*** Opening Stored data ***

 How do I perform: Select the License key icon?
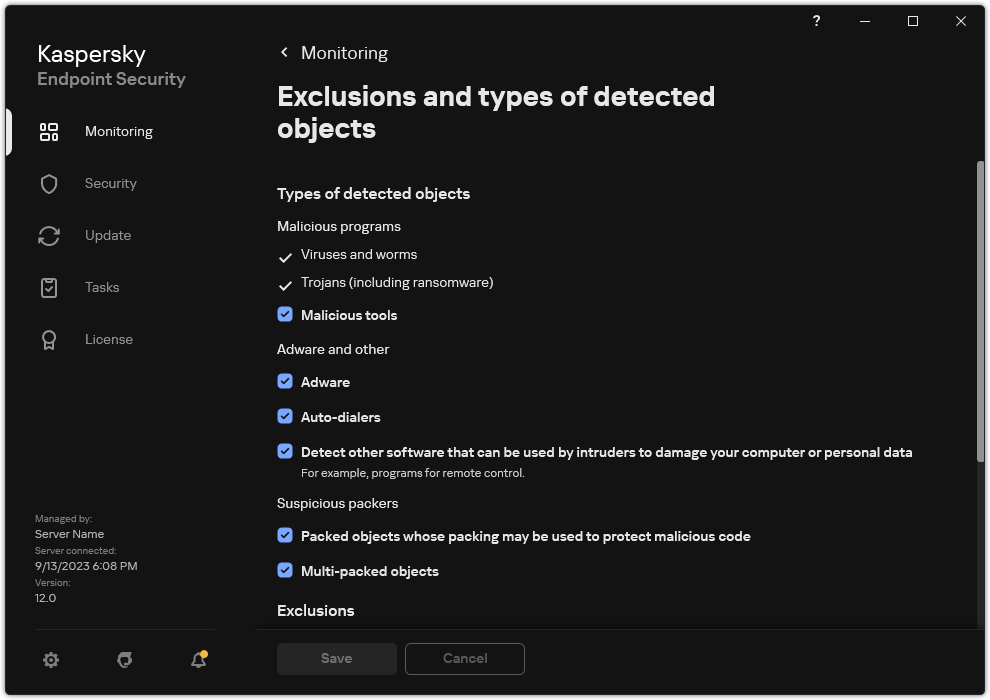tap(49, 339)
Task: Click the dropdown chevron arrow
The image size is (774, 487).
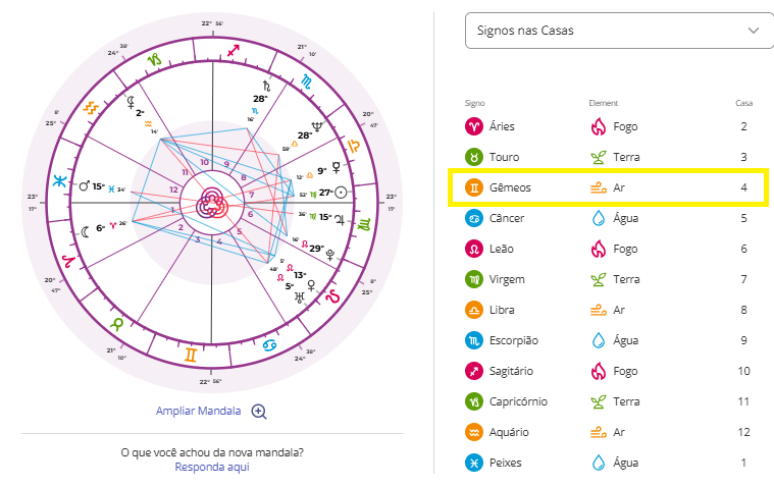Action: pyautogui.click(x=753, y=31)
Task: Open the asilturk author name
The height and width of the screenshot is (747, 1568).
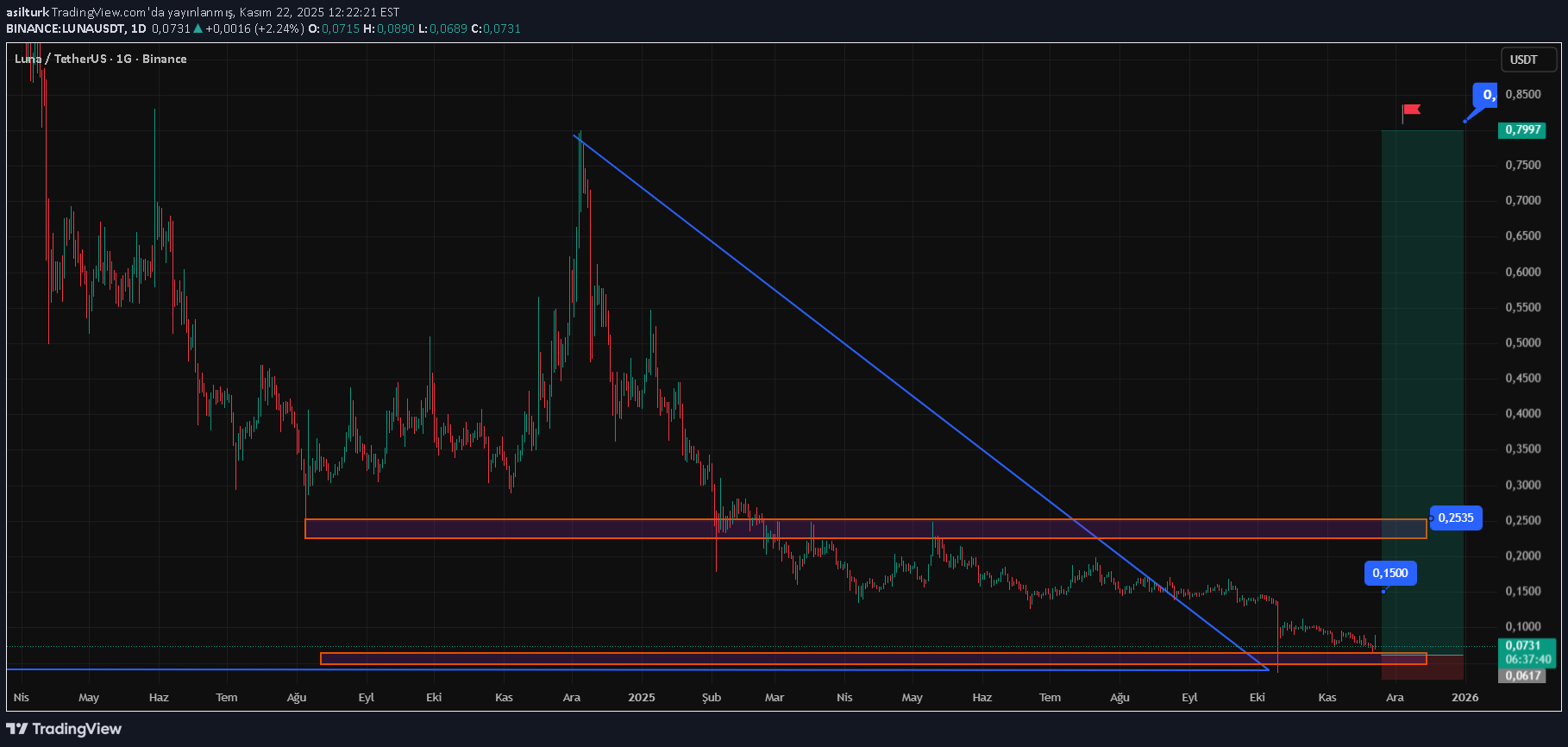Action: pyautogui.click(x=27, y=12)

*** Closing Stored data ***

## [Activity]
Show all lines from the entries that hold "Task".

## [Solution below]
Task: Click the dropdown chevron arrow
Task: Open the asilturk author name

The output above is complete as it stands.